That 2010 study, Love told me, “sort of blew my mind,” because it didn’t follow the typical trajectory of the immune system reacting to an ongoing assault. Instead, the cells were internalizing visual cues and buttressing themselves preemptively—raising shields against an attack that hadn’t yet happened, and perhaps never would. It was what you might call bystander immunity, and it was totally bizarre.
Love decided to try her own version in domestic canaries, among the many bird species susceptible to a pathogen called Mycoplasma gallisepticum. She infected 10 canaries with Mycoplasma, then placed them in sight of microbe-free birds. In parallel, she had two other cadres of healthy canaries scope each other out, as a symptomless point of comparison.
Throughout the 24-day experiment, the uninfected canaries acted as most songbirds do, feeding, chirping, and bopping cheerily around their cages. But about a week in, the birds dosed with Mycoplasma became mopey and lethargic, and developed a nasty form of pink eye. “I could approach the cage and just pick them up,” Love told me. (Some Mycoplasma species can cause disease in humans; this one doesn’t.)
The birds watching their beleaguered peers never got infected themselves. But when Love and her colleagues examined the canaries’ blood, they found that some of the birds’ immune responses had swelled in near lockstep with the sick birds’ symptoms. Cells called heterophils—inflammation-promoting foot soldiers that fight on the front lines of many avian infections—had flooded the bloodstream, similar to how they would in the presence of Mycoplasma, Love said. The birds’ blood was also rife with so-called complement molecules, which can shred bacterial cells, or flag them for other types of destruction.

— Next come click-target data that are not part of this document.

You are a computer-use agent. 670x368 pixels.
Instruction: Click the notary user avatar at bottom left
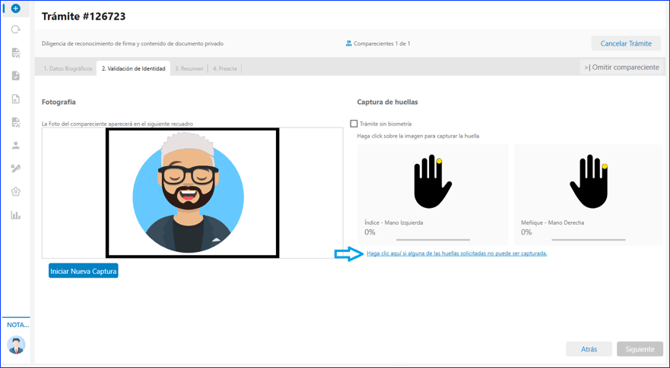(16, 345)
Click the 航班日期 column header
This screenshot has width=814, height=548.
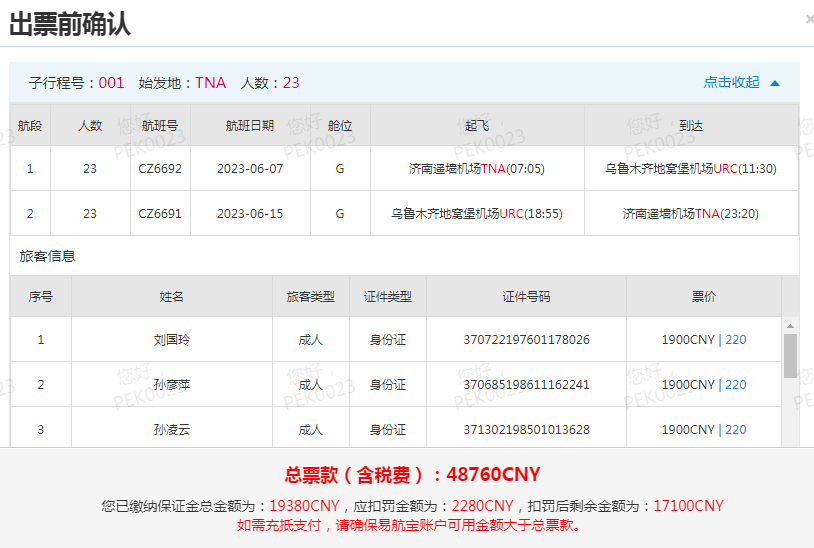pyautogui.click(x=250, y=126)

The uptick was temporary. As the symptoms of the sickened birds abated, their observers’ immune cells quieted down as well. Love told me she suspects that these little flare-ups might have primed the watchful birds for a possible tussle with the pathogen—perhaps cloaking them in a light layer of armor, akin to a very crude and very ephemeral vaccine.
To confirm that idea, Love would have needed to expose the onlooker birds to Mycoplasma while their immune systems were still raring to go, an experiment she is working on now. Without those data, “it’s hard to know what this means,” Jesyka Meléndez Rosa, an immunologist at Humboldt State University who wasn’t involved in the study, told me.

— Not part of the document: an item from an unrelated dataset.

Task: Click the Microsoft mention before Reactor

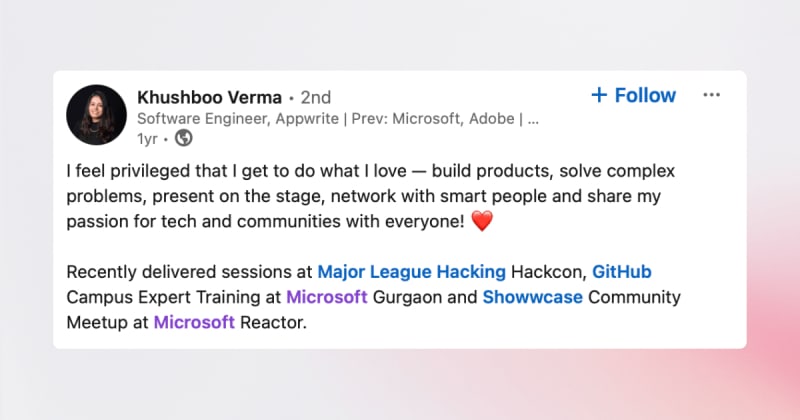Action: point(194,322)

The immunological surge did seem driven by the disease cues that the other birds emitted, because samples taken from the canaries who’d peeped on only healthy birds stayed comparatively inert. But what the researchers found could have just been a blip—noticeable, yet not strong enough to alter the trajectory of a subsequent infection. A bystander immune response could even be a net negative for the witness, wasting precious bodily resources or unnecessarily damaging healthy tissues. Heterophils and complement molecules also comprise just a small subset of the immune system’s arsenal, much more of which would be marshaled into quelling a Mycoplasma invasion. Letícia Soares, a disease ecologist at Western University who wasn’t involved in the study, told me she wished she’d been able to see how well the observer birds’ immune responses simulate what happens in infected birds who eventually recover.